I think that it was actually already done with reasoning models. They type some tokens in the CoT, then proceed to write the actual answer which they show the users.
It's an interesting concept that some AI labs are playing around with. GLM-4.7 I believe does this process within it's <think> tags; you'll see it draft a response first, critique the draft, and then output an adjusted response. I frankly haven't played around with GLM-4.7 enough to know if it's actually more effective in practice, but I do like the idea.
However, I personally find more value in getting a second opinion from a different model architecture entirely and then using both assessments to make an informed decision. I suppose it all comes down to particular use case; there are upsides and downsides to both.
What I've noticed with current AI is that it acts like a people pleaser. What I mean is that it gives an answer without checking to see if it fits the question first. Humans do this a lot too.
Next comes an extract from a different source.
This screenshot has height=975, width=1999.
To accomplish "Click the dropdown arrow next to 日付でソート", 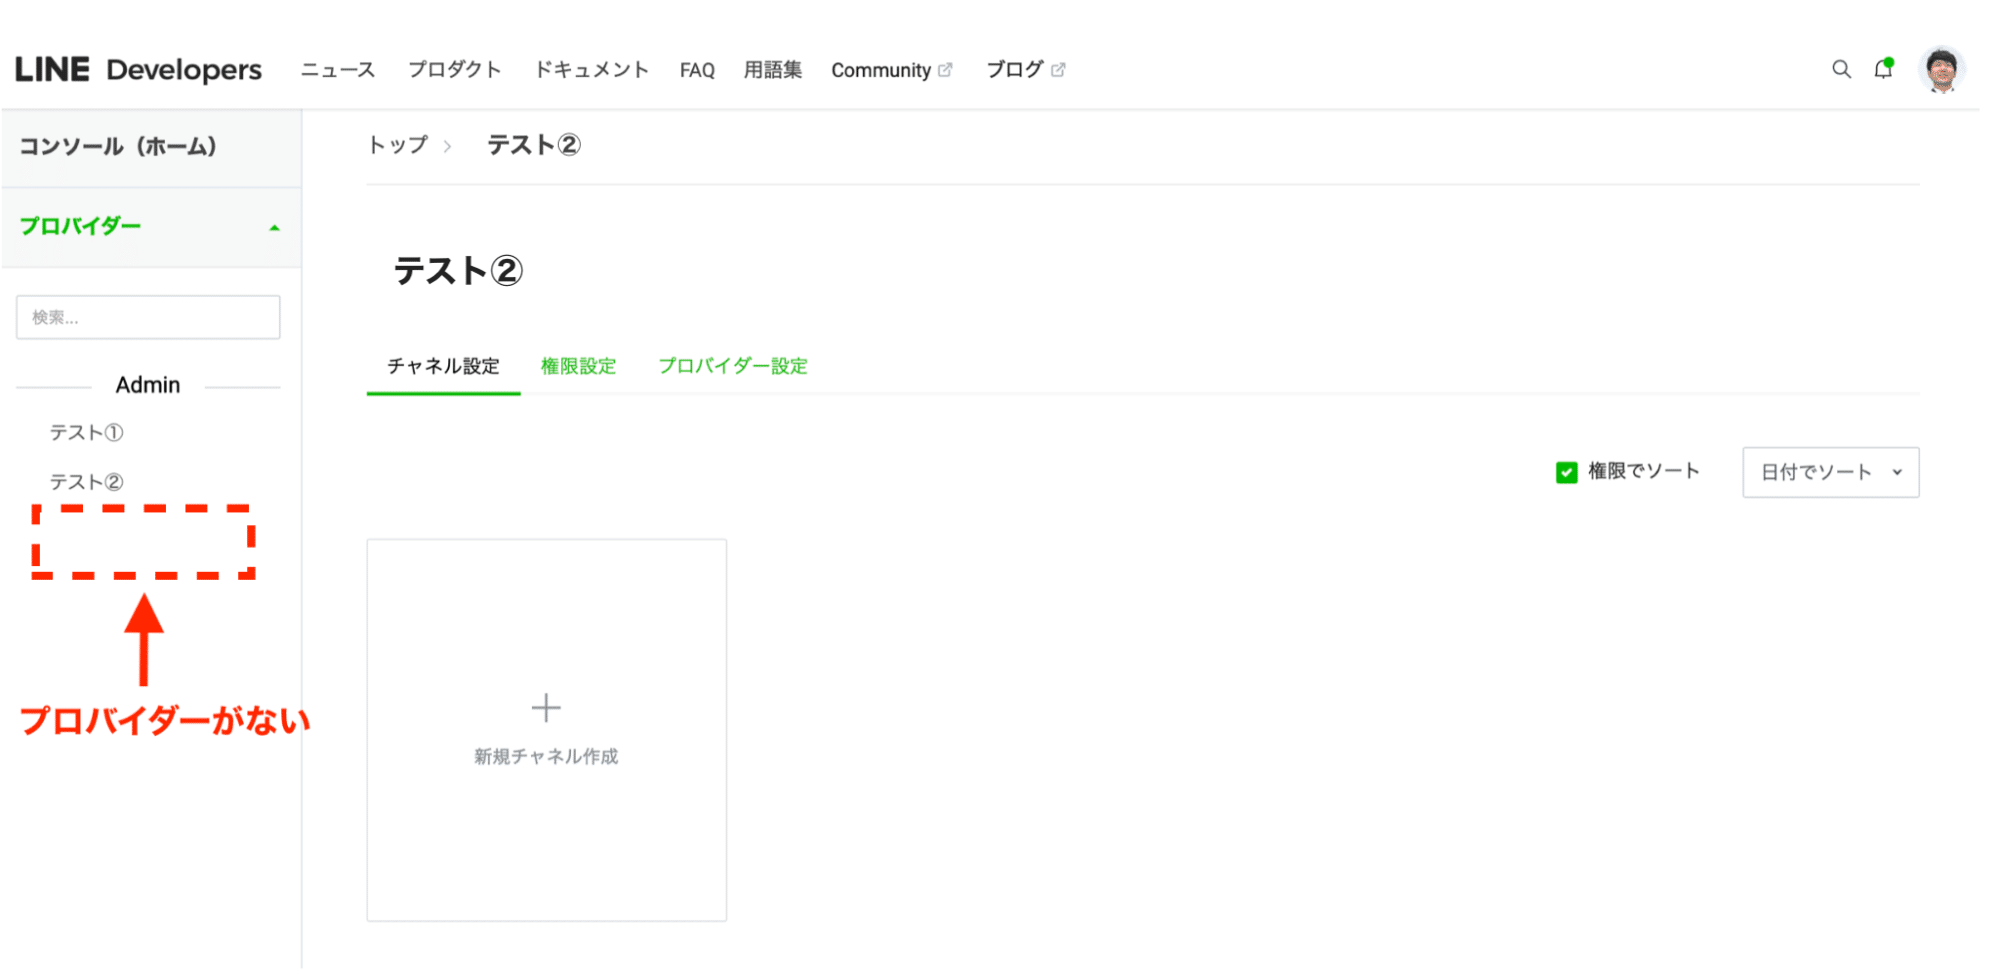I will click(x=1897, y=471).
We give a quick answer and only after do we check in with ourselves to see if that answer was truly aligned with how we feel.
For me, it's a very different experience when I hear a question and I stop to feel into my answer before replying. This is called recursive thinking and it teaches a person, or LLM, how to check in before giving an answer.
The basic idea is, "Does this answer make sense with this question?" If yes, then it responds, if not, it stops. It treats the first output as a Draft, then runs a verification loop before the final Output. It’s like installing a 'conscience' or an ontological check into the chain just like when a human stops to check in with themselves before responding.
I'm curious what others think about this idea.